Sunday, May 24, 2009

Reconnecting, good or bad?

I've spent the last week reconnecting with old friends, and making plans with new ones. It started with Katie, we haven't talked in years, since middle school, but it was so great getting to know little bits of her on Facebook, and we decided to hang out. It was a blast, and we're having a playdate Thursday :) So that obviously went well. Well, last week Kaila started talking to me too. She and I haven't talked since before graduation, we had a massive falling out, which I'm not going to get into, for her sake and mine own. Well, it's just weird because I like her, she knows more about me than a lot of people ever will, and I love her family. But, it's hard.

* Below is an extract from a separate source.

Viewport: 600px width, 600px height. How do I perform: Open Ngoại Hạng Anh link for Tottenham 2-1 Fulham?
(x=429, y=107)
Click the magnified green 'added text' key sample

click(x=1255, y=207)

I've gone through a radical change in the last year, not just with having Kaelyn, but that is a huge part of it. But, I feel like I don't want to share myself with the people who left and are coming back now. I want to share myself with the people who were with me when the going got tough, when I was 9 months pregnant and they were rubbing my feet, and helping me study, and everything else my fiance and my new friends have done for me. Is it selfish? Is it wrong to not want to go back to high school? I didn't think anything of it until I started talking to Mat today. He's great, by the way, and I am so happy that his life is going so well, but do I want to stay connected to my past? I didn't like who I was then, will I like it now? And if you three people are reading this, I love you guys, I really do. PLEASE don't take this as me trying to cut ties to any or all of you, I'm just trying to grow out of highschool, and I want to make sure that my highschool friends have the same goal, cause I don't want to be stuck there forever.